Читать «Нико Пиросмани» онлайн - страница 6

Ксения Богемская

Но сейчас мое смущение растаяло без остатка в легком кахетинском вине.

Семейная компания

Государственная Третьяковская галерея, Москва

Зданевичи жили в старом доме с большими запутанными деревянными террасами, выходившими во двор, с полутемными, прохладными комнатами, с выцветшими персидскими коврами и множеством рассохшейся мебели. Лестницы на дрожащих террасах качались под ногами, но это никого не смущало.

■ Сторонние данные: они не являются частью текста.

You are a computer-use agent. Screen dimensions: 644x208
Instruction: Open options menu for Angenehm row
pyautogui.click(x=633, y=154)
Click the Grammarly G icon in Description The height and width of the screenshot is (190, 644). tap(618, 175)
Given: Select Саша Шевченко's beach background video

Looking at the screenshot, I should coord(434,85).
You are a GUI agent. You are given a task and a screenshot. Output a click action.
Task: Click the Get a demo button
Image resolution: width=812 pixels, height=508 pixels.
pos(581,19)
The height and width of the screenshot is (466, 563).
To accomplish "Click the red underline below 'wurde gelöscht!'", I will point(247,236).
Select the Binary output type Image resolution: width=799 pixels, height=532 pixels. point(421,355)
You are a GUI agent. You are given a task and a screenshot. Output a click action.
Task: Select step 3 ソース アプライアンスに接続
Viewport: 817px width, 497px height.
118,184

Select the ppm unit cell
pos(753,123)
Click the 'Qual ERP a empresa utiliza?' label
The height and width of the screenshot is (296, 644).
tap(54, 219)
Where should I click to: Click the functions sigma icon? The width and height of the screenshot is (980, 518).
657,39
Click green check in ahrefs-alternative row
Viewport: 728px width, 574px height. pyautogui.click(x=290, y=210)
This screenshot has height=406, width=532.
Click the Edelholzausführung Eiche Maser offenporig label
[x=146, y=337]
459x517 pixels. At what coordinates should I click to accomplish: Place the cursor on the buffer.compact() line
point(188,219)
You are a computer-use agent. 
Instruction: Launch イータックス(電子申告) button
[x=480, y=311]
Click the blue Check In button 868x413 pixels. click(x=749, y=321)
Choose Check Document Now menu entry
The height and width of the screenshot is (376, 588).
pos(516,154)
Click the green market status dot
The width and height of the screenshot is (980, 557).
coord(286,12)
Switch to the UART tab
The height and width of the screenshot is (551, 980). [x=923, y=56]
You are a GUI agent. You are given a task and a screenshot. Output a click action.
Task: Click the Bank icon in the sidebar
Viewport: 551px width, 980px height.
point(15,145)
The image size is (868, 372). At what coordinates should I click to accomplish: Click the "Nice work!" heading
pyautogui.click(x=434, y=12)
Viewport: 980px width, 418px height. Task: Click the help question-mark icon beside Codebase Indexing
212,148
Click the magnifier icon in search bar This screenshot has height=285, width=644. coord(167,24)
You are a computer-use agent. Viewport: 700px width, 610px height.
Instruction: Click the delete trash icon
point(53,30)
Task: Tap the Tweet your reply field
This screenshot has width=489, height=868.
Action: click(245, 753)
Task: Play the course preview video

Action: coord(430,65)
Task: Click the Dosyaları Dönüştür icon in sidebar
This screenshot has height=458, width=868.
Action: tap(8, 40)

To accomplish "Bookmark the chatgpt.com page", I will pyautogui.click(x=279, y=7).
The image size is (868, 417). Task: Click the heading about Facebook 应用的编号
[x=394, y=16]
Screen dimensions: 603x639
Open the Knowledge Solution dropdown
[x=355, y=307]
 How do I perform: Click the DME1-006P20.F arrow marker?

С террас был виден на горизонте снег Главного хребта. Из комнат Зданевичей с утра до позднего вечера доносились аккорды рояля, женское пение, чтение стихов и шумные споры и ссоры.

По всем террасам и коридорам ходили, прихрамывая голуби. Когда люди замолкали, то весь дом глухо и страстно ворковал...

Я переступил порог этой квартиры и оторопел. Стены во всех комнатах, террасы и коридоры, даже кладовые и ванная были завешаны от потолка до пола картинами. Много картин, не поместившихся на стенах, было свернуто в рулоны и стояло в углах.

Все эти картины принадлежали кисти одного и того же художника, но очень редко можно было найти на них его грузинскую подпись „Нико Пиросманашвили“... Два месяца я не мог привыкнуть к ним и жил в очень конкретном, но вместе с тем и полуреальном мире.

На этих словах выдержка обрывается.